In a hearing on Tuesday morning with the Department of Taxation, Nevada’s eight-member tax commission unanimously voted in favor of the regulations that will dictate how the state will proceed with granting new establishment the license to distribute or sell cannabis. The Nevada Legislative Commission will now have to approve these regulations before they officially become law.
These cannabis regulations will replace the temporary “early start” guidelines that have been put into place to govern Nevada’s cannabis industry from July 2017 – when the legalization took effect – until the end of last year.
“The application process for cannabis establishments will reopen once the permanent regulations have been put in place.” – Stephanie Klapstein, public information officer, Taxation Department
It can be recalled that in the 2016 election, Nevadans approved the ballot allowing adults 21 years old and up to use and possess up to 1 ounce of cannabis flower or to consume edibles and concentrates containing up to 1/8 of an ounce of THC. The start date for recreational cannabis sales was set for January 1, 2018. However, last year’s Legislature allowed Nevada’s 60 operating medical cannabis dispensaries to start selling recreational pot on July 1, 2017, under the “early start” program. Cannabis establishments that qualified for early start licenses last year are required to reapply for permanent recreational cannabis licenses.
According to Stephanie Klapstein, the public information officer for the Taxation Department, the application process for cannabis establishments will reopen once the permanent regulations have been put in place. It is the Department of Taxation that oversees the state’s recreational cannabis market.
The permanent regulations feature additional guidelines to the temporary regulations. These additions include the procedures for Nevada’s selection of recipients for 66 new cannabis license recipients and an allowance of home delivery.
Nevada Department of Taxation Director Deonne Contine said that this process as well as these procedures will continuously evolve for a few years to come.
Nevada has already approved around 270 cannabis businesses. Around 120 of these are cultivation facilities, 80 are production facilities, 60 are dispensaries, and 10 are testing laboratories.
Some cannabis cultivators argued that instead of being strictly required to sell only to dispensaries, they should be allowed to directly sell to the public, especially if their dispensary-clients are not selected for licenses.

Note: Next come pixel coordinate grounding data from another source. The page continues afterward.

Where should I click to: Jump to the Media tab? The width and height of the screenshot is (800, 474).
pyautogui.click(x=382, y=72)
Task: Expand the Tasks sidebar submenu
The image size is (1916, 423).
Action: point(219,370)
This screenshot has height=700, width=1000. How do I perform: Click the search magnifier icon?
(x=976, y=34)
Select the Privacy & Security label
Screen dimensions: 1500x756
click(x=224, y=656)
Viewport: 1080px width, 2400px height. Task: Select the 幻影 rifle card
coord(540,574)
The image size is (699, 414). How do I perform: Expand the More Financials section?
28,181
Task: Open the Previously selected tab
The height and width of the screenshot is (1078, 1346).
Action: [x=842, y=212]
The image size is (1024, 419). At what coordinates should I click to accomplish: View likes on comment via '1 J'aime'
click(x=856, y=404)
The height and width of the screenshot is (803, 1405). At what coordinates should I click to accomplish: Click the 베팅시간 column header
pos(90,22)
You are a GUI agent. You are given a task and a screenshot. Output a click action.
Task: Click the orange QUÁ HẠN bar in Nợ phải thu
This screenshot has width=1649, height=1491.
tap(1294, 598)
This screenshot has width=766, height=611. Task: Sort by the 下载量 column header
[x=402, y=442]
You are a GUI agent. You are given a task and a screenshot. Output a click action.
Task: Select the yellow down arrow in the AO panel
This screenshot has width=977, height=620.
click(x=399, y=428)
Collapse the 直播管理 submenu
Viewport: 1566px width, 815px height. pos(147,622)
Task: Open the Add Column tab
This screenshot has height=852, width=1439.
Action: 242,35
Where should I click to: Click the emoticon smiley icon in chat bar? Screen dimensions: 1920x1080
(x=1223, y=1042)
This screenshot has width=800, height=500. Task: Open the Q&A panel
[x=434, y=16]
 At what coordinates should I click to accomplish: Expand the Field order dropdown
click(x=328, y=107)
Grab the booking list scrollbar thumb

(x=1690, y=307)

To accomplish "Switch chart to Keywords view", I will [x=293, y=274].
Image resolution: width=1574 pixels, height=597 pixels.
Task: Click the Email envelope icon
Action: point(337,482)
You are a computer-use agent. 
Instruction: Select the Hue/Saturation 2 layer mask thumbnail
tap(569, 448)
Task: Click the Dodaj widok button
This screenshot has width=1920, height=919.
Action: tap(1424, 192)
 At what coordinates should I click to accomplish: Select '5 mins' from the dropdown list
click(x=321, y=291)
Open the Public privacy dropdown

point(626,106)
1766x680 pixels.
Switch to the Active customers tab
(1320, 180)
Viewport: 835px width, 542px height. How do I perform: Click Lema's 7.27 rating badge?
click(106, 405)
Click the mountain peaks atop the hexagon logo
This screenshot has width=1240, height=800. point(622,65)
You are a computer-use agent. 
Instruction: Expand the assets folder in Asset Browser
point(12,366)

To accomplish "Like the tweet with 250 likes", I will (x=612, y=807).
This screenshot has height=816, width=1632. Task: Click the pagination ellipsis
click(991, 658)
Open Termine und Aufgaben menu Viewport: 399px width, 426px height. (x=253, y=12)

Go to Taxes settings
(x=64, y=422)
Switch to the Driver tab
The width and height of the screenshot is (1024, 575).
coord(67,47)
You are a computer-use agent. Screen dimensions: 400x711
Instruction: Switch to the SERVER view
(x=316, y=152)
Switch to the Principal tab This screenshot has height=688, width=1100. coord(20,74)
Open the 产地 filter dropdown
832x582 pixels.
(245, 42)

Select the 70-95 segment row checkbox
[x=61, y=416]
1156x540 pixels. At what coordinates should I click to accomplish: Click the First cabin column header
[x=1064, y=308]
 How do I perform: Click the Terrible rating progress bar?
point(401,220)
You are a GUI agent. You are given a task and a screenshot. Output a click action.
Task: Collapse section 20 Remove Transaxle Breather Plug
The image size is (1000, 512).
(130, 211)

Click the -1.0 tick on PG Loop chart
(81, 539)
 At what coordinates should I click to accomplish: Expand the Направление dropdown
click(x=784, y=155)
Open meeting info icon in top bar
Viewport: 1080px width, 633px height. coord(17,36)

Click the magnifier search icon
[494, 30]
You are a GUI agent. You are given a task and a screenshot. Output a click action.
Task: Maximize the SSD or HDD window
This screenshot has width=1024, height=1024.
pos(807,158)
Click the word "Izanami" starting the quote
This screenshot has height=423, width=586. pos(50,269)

Department of Taxation: The regulatory scheme we put in place provides safety and health protections for the consumers, protects against the distribution of cannabis to minors, and gives the department teeth when it comes to enforcement and to making sure that cannabis businesses comply with the laws.
This latest update on the state’s cannabis regulations goes to show that Nevada is moving forward despite U.S. Attorney General Jeff Sessions rescinding the Cole Memorandum. The Cole Memo is a policy set up by Former President Barack Obama’s administration in 2013, easing enforcement of federal laws on cannabis in states that have legalized the substance. The Cole Memo stipulated that the Department of Justice place low priority on enforcing drug laws against cannabis businesses and organizations operating in legalized states.
Sessions, who is a staunch anti-cannabis advocate, decided earlier this month to rescind the Cole Memo and issued a directive to U.S. attorneys to allot federal resources necessary in the enforcement of federal cannabis laws.
In response to Sessions’ decision, the Department of Taxation stated that it stood up for one of the country’s most tightly regulated model programs. It said that the regulatory scheme it has put in place provides safety and health protections for the consumers, protects against the distribution of cannabis to minors, and gives the department teeth when it comes to enforcement and to making sure that cannabis businesses comply with the laws.
The department added that while the Department of Justice may change its approach when it comes to the federal enforcement of its cannabis laws, the Department of Taxation will continue to perform in its regulatory capacity.